Work instructions:
A. In the unemployment compensation text, about what share of a person's past income do state benefit amounts equal on average?
B. From the unemployment compensation text, please retype the passage that begins at the words "Benefit amounts for unemployment" and stops after "from full-time work.".

The Federal-State Unemployment Compensation Program (UC Program) originated in 1935 with the passing of the Social Security Act. The UC Program was designed to assist people who’ve been recently separated from their jobs and to help strengthen the economy during times of recession.
Through the passing of the Federal Unemployment Tax Act of 1939, employees pay a 6.2 percent tax rate on the first $7,000 earned during each year of employment, according to the Almanac of Policy Issues. Employers also pay a certain percentage in taxes to help fund the UC Program.
Eligibility requirements for receiving unemployment compensation may vary from state to state, though certain basic requirements are common in most states. Employees must have worked at least a year for an employer before eligibility kicks in. Job loss must occur as a result of an involuntary separation, such as a layoff and not because of employee misconduct or her decision to leave a job. Eligible recipients must register at their local unemployment office and demonstrate an ongoing willingness to seek out other employment and accept suitable job offers. Suitable job offers include work that does not pose an undue risk to a person’s safety, is a reasonable distance from a person’s residence and the degree of similarity between a person’s former occupation and any existing job offer. Typically, the longer a person is out of work, the more likely a particular job offer will be considered suitable work.
Benefit amounts for unemployment compensation vary depending how much a person made and the set minimum and maximum benefit amounts for each state. Ultimately, unemployment benefits replace a portion, or fraction, of a person’s former income. These portions are based on weekly earning amounts within one or more quarters per year. On average, benefit amounts allotted per state equal approximately 50 percent of a person’s past income earnings, according to the Social Security Administration site. Calculations are based on weeks that reflect the highest wage earnings, which are the ones most likely to result from full-time work.
States that experience prolonged periods of unemployment may opt to provide unemployed persons with extended compensation benefits provided they meet certain criteria. Extended benefits become available once a person exhausts their regular state benefit entitlement. According to the Social Security Administration, states with average unemployment rates of at least 5 percent that last 13 weeks or longer may offer extended benefits in cases where unemployment rates exceed the rates within the previous two years by 20 percent. States with unemployment rates of 6 percent or higher can disregard the two-year, 20-percent requirement. Eligible recipients must have worked on a full-time basis for a minimum of 20 weeks in order to qualify for extended benefits.

Excerpted data:

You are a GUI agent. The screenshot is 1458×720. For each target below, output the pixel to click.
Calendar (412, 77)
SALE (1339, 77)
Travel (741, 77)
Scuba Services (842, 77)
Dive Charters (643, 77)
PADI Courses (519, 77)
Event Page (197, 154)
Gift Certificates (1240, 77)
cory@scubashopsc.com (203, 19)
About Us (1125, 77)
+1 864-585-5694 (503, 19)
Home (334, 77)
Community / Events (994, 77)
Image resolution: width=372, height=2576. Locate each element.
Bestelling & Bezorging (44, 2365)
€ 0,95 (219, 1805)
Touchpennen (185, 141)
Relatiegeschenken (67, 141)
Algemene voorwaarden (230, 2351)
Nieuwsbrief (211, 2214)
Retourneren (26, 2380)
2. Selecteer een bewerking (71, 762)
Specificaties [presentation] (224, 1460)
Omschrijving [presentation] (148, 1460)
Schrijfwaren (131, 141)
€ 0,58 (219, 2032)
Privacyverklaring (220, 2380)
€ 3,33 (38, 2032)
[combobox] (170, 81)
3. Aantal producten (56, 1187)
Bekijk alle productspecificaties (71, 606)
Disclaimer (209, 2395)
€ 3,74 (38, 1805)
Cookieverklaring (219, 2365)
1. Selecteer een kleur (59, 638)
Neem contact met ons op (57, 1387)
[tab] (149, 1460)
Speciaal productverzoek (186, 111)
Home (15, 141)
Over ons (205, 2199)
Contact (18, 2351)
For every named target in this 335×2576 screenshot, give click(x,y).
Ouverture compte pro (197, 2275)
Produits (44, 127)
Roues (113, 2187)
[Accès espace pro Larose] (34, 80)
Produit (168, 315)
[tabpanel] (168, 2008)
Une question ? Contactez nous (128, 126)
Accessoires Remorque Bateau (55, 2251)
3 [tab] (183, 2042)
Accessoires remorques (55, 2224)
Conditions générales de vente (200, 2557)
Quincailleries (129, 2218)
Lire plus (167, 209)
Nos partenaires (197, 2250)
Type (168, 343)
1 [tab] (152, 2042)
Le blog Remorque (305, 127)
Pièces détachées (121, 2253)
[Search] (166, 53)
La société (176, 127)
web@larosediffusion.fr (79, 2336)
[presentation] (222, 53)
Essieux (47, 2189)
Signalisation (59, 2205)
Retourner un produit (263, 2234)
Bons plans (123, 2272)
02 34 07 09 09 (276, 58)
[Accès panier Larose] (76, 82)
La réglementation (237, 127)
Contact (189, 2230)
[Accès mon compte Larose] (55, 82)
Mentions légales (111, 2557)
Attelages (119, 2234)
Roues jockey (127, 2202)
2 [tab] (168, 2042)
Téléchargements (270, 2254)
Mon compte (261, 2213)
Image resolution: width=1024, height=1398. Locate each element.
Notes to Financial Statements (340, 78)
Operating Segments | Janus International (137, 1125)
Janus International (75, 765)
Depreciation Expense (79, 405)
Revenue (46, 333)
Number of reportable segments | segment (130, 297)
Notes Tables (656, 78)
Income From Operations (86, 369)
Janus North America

Answers to the problems:
A. Approximately 50 percent.

B.
Benefit amounts for unemployment compensation vary depending how much a person made and the set minimum and maximum benefit amounts for each state. Ultimately, unemployment benefits replace a portion, or fraction, of a person’s former income. These portions are based on weekly earning amounts within one or more quarters per year. On average, benefit amounts allotted per state equal approximately 50 percent of a person’s past income earnings, according to the Social Security Administration site. Calculations are based on weeks that reflect the highest wage earnings, which are the ones most likely to result from full-time work.